Je vous serais reconnaissante de bien vouloir répondre à mes questions. Dans la classe de français «quatre honneurs», nous avons étudié l'Histoire de France. Quand nous avons discuté de la Révolution française, nous avons appris que vous étiez le plus brillant général de la Révolution.

Pour moi, vous semblez très courageux. J'ai une question pour vous: qu'est-ce que vous avez pensé quand vous étiez en exil sur l'île Sainte-Hélène?

Aviez-vous peur, ou étiez-vous fâché avec le peuple français? Qu'est-ce que vous faisiez pour passer le temps? Merci de m'écrire!

Je vous prie d'agréer, monsieur l'Empereur, l'assurance de ma considération distinguée.

Brielle

Bonjour Brielle,

Vous me demandez à quoi je pense sur Sainte-Hélène; eh bien je pense à la France. Non seulement la France que j'ai laissée en 1815 mais aussi la France qui a été la mienne; je revis mes campagnes en dictant mes mémoires et en rediscutant des faits avec mes compagnons d'exil. Je joue avec eux aux échecs, nous lisons les journaux que l'on apporte ici, parfois même je reçois des visiteurs de passage dans l'île. Je m'inquiète des incompétences d'Hudson Lowe, je pense à mon fils prisonnier des Autrichiens.

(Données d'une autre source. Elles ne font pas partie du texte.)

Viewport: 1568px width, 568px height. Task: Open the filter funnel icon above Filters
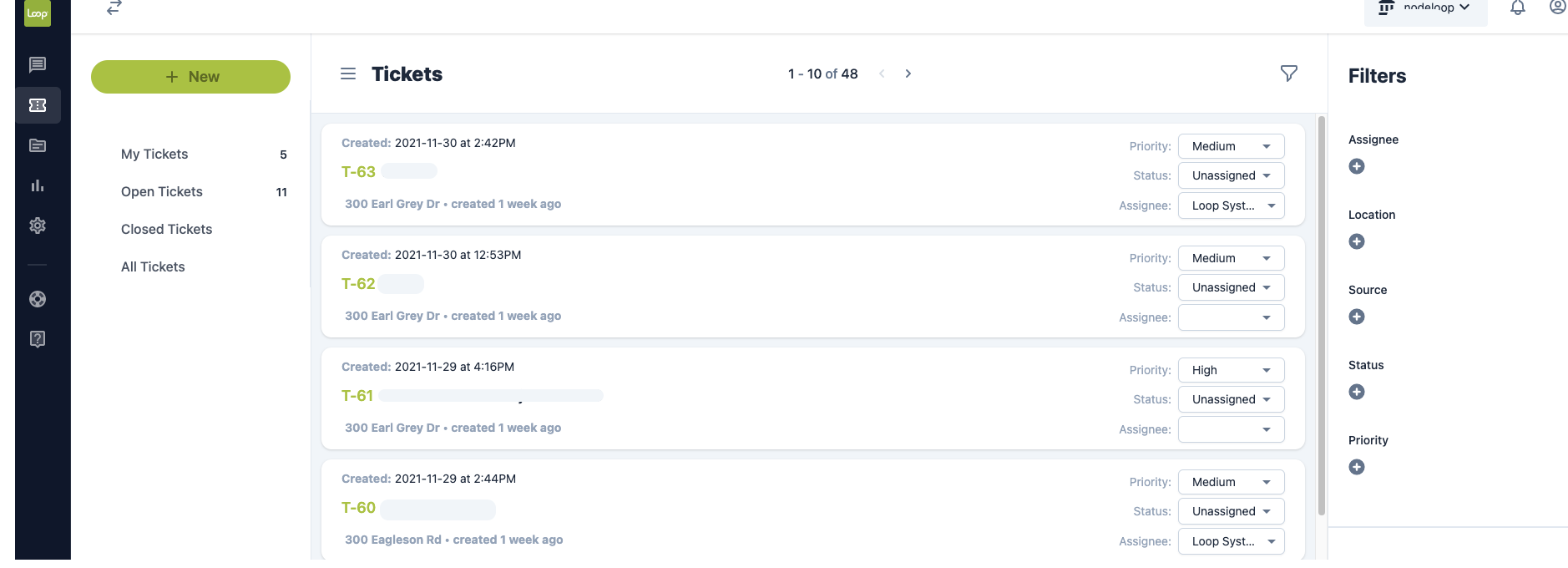click(x=1288, y=74)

Je n'ai jamais ressenti qu'un profond amour pour la France, et je ne lui reproche pas les défaites ni les malheurs. Je pense que sans la trahison de certains personnages hauts placés, je serais encore en France aujourd'hui! C'est à l'Angleterre que j'en veux le plus. Elle m'a fait croire à un asile politique, mais elle m'a envoyé pourrir ici, dans cette île vomie par le Diable.